**Given instruction a**
Can you sum up the page on Degas's bathing painting in two sentences?
-- START OF Document section --
Woman seated on the edge of the bath sponging her neck

Hilaire-Germain Edgar de Gas known as Edgar Degas

Woman seated on the edge of the bath sponging her neck - Edgar Degas

c. 1880
51cm x 62cm
oil on canvas
Musée d'Orsay, Paris
© RMN (Musée d'Orsay) / Hervé Lewandowski

View this work in the exhibition Bathing

The work

There are many paintings, drawings and pastels by Degas showing a woman either in or seated on the edge of the bathtub, taking a bath or having just emerged from one. For Degas it was an opportunity to paint three-quarter and back views of the figure, draw nudes without showing the face and, like Bonnard after him, capture the play of light on the skin through its shimmering reflection in the water. But let us listen to Degas, whom history was to rank among the greatest artists of his time but also, as a man, a misogynist, reactionary and misanthrope: "Until now, the nude had always been shown in poses that presuppose an audience. But my women are unpretentious people... I show them without vanity or affectation, like animals cleaning themselves."
-- END OF Document section --
**Given instruction b**
Could you rename "Instruction" to "Directive" in the records, covering everything from the first line down to the line containing "tap(111, 437)" and leaving all else unchanged?
-- START OF Stored data --
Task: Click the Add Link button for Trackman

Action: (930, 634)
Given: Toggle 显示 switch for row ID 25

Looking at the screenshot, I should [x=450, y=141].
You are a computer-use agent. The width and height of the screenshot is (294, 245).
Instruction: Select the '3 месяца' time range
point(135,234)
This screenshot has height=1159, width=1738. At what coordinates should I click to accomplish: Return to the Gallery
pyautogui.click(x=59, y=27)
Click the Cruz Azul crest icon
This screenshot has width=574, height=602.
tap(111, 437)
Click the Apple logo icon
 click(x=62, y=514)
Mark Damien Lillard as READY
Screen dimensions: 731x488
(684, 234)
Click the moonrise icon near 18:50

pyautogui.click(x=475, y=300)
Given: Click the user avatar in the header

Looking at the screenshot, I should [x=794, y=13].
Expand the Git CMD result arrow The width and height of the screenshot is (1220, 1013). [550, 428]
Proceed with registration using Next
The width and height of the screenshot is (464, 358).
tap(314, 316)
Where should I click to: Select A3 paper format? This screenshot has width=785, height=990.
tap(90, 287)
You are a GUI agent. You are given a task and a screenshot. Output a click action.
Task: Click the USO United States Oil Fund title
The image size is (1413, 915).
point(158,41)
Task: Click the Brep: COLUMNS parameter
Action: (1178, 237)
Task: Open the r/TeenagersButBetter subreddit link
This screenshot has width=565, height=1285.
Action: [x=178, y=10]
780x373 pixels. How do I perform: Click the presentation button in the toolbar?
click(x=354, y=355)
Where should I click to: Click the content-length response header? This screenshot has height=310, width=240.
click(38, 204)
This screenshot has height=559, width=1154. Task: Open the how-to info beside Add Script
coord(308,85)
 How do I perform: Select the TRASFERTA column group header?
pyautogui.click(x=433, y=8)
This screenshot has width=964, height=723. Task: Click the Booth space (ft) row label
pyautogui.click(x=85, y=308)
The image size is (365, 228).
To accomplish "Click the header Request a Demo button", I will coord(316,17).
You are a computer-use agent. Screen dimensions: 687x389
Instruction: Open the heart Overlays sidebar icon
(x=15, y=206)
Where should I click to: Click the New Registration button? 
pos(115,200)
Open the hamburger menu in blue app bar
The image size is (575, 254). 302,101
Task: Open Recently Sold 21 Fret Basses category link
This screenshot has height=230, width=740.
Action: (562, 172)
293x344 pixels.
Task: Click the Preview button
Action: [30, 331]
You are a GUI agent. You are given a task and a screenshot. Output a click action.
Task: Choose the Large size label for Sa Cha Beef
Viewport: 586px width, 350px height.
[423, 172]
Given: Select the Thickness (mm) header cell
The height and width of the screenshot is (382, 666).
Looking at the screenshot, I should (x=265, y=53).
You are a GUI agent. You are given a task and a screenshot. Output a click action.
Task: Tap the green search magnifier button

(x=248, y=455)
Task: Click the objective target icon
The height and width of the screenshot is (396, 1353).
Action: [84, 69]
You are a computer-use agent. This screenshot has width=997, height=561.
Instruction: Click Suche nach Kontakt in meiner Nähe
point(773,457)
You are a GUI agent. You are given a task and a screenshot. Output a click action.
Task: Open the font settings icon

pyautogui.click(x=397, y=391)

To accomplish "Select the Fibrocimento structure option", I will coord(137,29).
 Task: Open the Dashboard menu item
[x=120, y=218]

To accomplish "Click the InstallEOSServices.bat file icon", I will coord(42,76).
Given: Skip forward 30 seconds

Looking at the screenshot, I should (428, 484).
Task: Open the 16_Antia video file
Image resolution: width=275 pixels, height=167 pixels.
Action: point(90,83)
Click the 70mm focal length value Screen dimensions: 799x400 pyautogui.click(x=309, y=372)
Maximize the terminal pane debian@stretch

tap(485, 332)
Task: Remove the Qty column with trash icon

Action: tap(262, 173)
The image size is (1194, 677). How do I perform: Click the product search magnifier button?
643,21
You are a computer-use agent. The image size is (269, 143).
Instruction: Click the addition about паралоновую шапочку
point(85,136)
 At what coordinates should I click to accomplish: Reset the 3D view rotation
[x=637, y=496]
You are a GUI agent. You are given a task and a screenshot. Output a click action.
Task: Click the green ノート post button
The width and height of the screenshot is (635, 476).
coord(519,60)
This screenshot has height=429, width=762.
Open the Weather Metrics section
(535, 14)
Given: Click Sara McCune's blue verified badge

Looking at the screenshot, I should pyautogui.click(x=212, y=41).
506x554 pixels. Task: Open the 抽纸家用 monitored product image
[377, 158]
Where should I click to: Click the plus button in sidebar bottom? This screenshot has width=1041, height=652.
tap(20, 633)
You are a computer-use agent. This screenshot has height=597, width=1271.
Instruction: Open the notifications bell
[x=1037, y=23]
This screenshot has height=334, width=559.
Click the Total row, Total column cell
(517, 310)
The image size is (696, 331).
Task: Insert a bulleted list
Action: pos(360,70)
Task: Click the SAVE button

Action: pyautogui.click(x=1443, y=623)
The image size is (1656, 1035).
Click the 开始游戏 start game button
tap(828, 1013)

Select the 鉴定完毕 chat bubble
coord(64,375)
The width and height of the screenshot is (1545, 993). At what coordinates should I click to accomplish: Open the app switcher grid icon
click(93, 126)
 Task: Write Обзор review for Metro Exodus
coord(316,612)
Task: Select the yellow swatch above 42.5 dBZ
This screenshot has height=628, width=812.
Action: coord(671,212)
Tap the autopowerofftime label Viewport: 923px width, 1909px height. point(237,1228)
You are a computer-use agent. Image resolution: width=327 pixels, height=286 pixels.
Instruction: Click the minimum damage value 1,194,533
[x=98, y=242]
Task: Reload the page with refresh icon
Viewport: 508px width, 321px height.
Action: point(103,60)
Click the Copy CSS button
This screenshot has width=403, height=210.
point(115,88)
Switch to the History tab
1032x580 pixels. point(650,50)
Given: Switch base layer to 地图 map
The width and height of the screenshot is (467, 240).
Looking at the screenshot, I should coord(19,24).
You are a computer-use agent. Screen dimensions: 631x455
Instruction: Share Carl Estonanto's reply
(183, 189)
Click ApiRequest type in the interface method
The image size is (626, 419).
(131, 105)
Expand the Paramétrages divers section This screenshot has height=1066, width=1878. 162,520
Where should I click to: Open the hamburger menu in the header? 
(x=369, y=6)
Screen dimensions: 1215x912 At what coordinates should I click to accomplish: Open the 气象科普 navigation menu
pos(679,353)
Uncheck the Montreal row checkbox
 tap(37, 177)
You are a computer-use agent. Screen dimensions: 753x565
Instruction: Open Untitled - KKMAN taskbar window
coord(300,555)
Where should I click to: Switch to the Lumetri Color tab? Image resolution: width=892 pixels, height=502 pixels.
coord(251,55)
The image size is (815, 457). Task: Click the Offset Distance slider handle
-- END OF Stored data --
**Exercise answer a**
Edgar Degas's "Woman seated on the edge of the bath sponging her neck," an oil on canvas from about 1880 measuring 51cm x 62cm, is held at the Musée d'Orsay in Paris. Degas made many works showing women bathing, which let him paint three-quarter and back views, draw nudes without showing the face, and catch the play of light on skin, and he said he showed these women without vanity or affectation, like animals cleaning themselves.

**Exercise answer b**
Task: Click the Add Link button for Trackman

Action: (930, 634)
Given: Toggle 显示 switch for row ID 25

Looking at the screenshot, I should [x=450, y=141].
You are a computer-use agent. The width and height of the screenshot is (294, 245).
Directive: Select the '3 месяца' time range
point(135,234)
This screenshot has height=1159, width=1738. At what coordinates should I click to accomplish: Return to the Gallery
pyautogui.click(x=59, y=27)
Click the Cruz Azul crest icon
This screenshot has width=574, height=602.
tap(111, 437)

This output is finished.